The production was conceived and directed by Juan Souki who you have to assume took his cast’s stories and adapted their dialogue. Souki also did the same for Miami New Drama’s 2019 Viva La Parranda, another Venezuelan-based mix of storytelling about the country, music and in that case, food. This is a far stronger work in all facets.

The performers’ stories cover a wide range. For instance, Semprun is a celebrated songstress-actress and political activist who thought she would never leave her country, even after armed kidnappers trapped her and her mother in their own home, after another actress and her husband died trying to protect their child from gun-wielding bandits. Finally, while performing in Miami, an anonymous airline worker warned her that the political police would pose a danger if she returned home.

“We’ve never gone back. The computer was left on at our apartment in Caracas…. There are few things from Venezuela that I have with me. But one that I always have is the cuatro. I use it to compose, as a guide when I’m learning songs, and to kill those immense urges that I sometimes get to be in Caracas….I am an artist in exile.”

It also reflects the challenges of the immigrant’s life. Percussionist Adolfo Herrera famed in his country tells of trying to find a job when he first comes to Miami. A friend tells him of a construction job, which actually tuns out to be cleaning up debris. But when he arrives at the apartment complex near the Venetian Causeway, he must cope with the embarrassment of “taking out the trash” in front of a Venezuelan radio host who had interviewed the famed musician back home.

“I didn’t know I was a drop in the ocean, I thought I was the ocean because I played in the Poliedro of Caracas. And over here, nobody is waiting for you or your talent,” he says.

The production pushes even further the vision of Miami New Drama’s artistic director and native Venezuelan Michel Hausmann to produce work that speaks directly to Miami-Dade’s ultra-diverse community.

Each of the internationally-honored quintet can play multiple instruments. All play the cuatro in the penultimate number.
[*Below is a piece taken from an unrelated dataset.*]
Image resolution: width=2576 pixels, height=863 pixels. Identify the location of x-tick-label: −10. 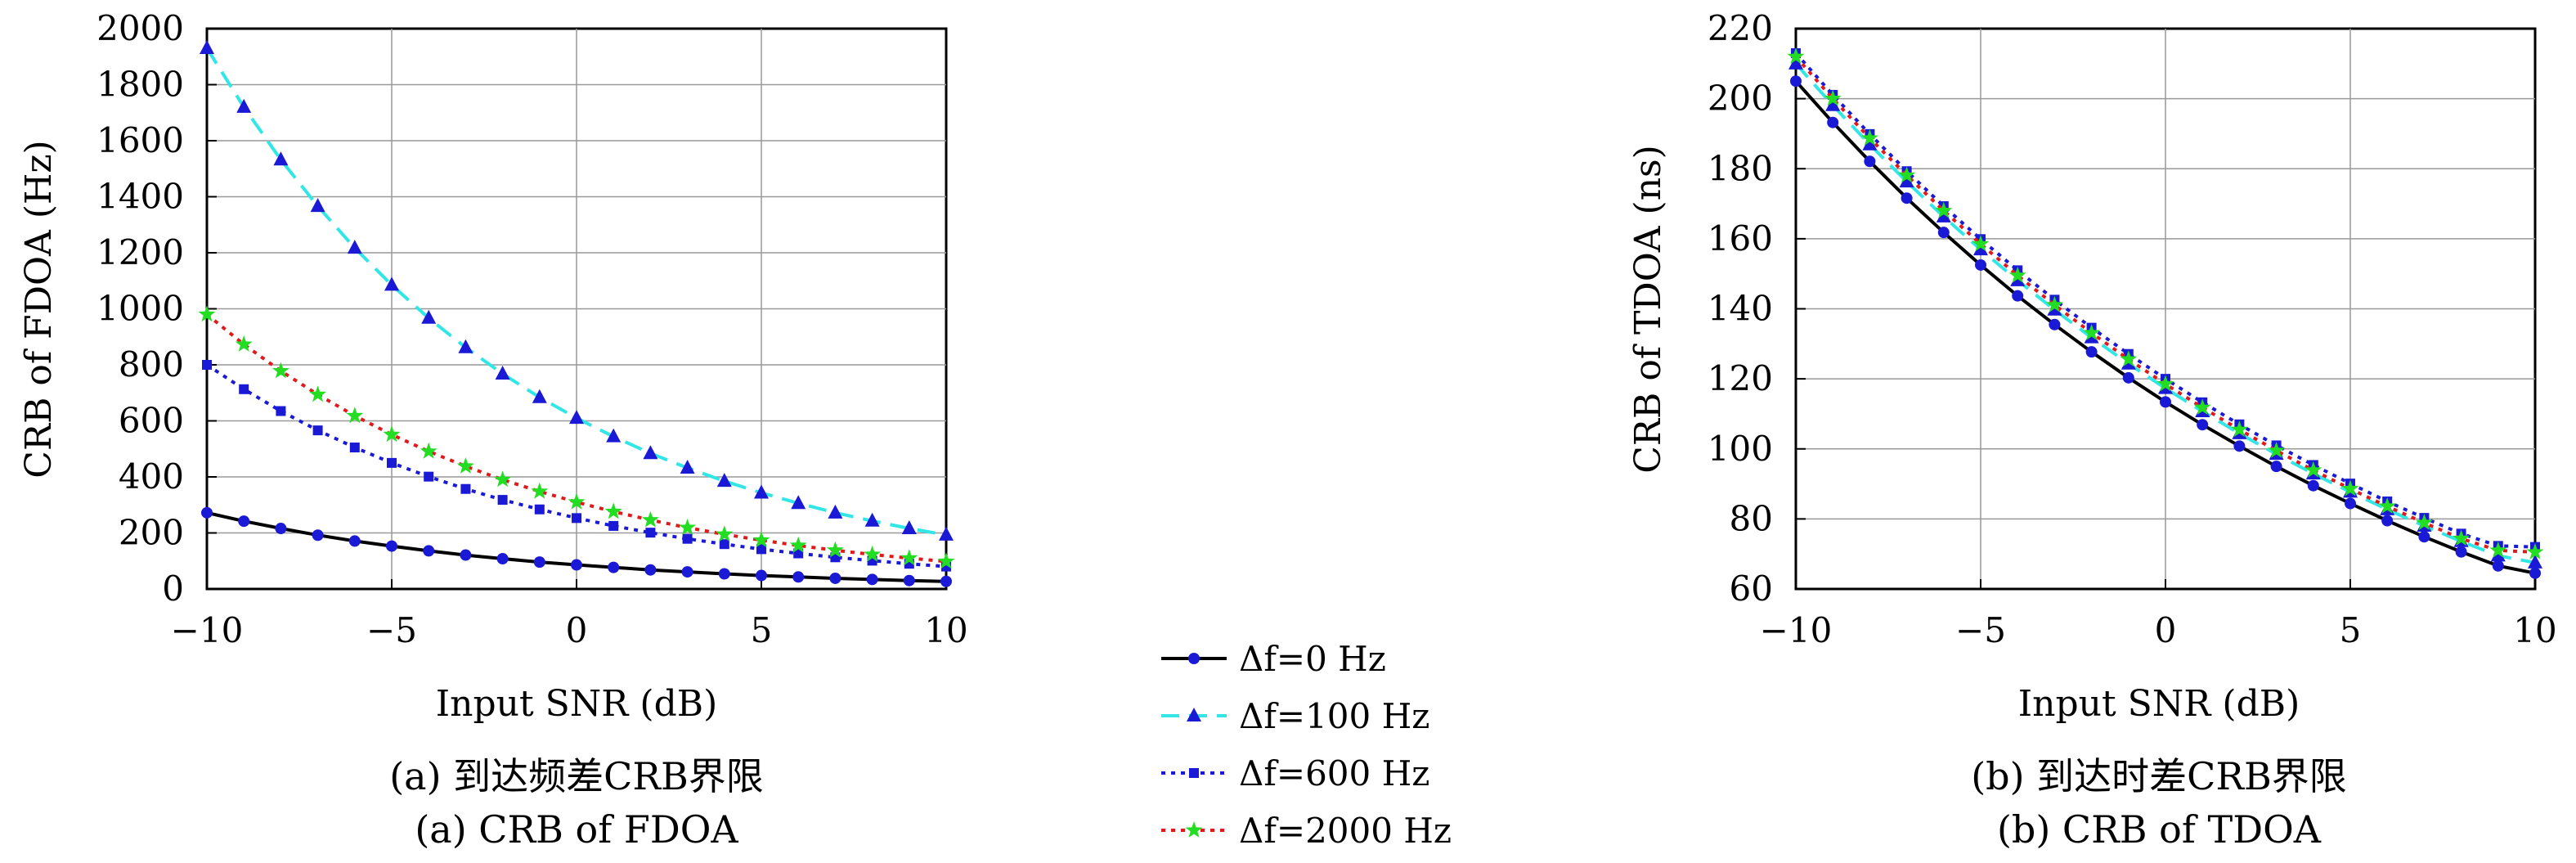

But their virtuosity on their primary instruments is breath-taking. They are not coaxing music out of instruments, but telling stories through the instruments.

The music pours out over the audience with sparkling rain-like notes from Eduardo Betancourt’s harp. There’s the blinding assault of Miguel Siso’s cuatro with a unique take on “Besame Mucho” in which his impossible flurry of his right hand honestly turns into a blur as it attacks the body of a guitar whose upper third appears to have been worn down to the original wood. Herrera who elicits subtly different sounds from maracas that you’ve likely never heard before.

Maria Fernanda, with the stage name Mafer Bandola, takes a cousin of the cuatro (providing her a new last name) and turns it from an ancient country instrument often used for traditional music and molds it into fare for a new wave band in New York City. Semprun seemingly glows as she issues forth a gorgeous array of vocal soothing or pulsing pyrotechnics. She transfixes the audience sharing her unbridled glee or soulful dives.

The production values equal any major theater production from the set made to resemble a recording studio designed by Frank J. Oliva, illuminated with flexible lighting by Ernesto Pinto, simple costumes by Angelina Esposito, scores and scores of projections and videos by Fernando Mendoza showing the musicians in earlier parts of their lives and portraits of their mentors. At one point, Bandola performs a number in front of film of her playing it at age 17 in a local festival.

Special credit must go to Javier Casas for some of the finest pristine acoustic and sound design this region has heard.

Note: The program also is totally in Spanish but a QR code attached translates it all.

Papá Cuatro from Miami New Drama, playing through July 31 at the Colony Theatre, 1040 Lincoln Road, Miami Beach. Shows 8 p.m. Thursday-Saturday, 3 p.m. Sundays. Running time 2 hours, no intermission. Tickets $51.50-$71.50. Visit miaminewdrama.org or https://www.colonymb.org or call (305) 674-1040.

Covid Policy:   Masks suggested but not required.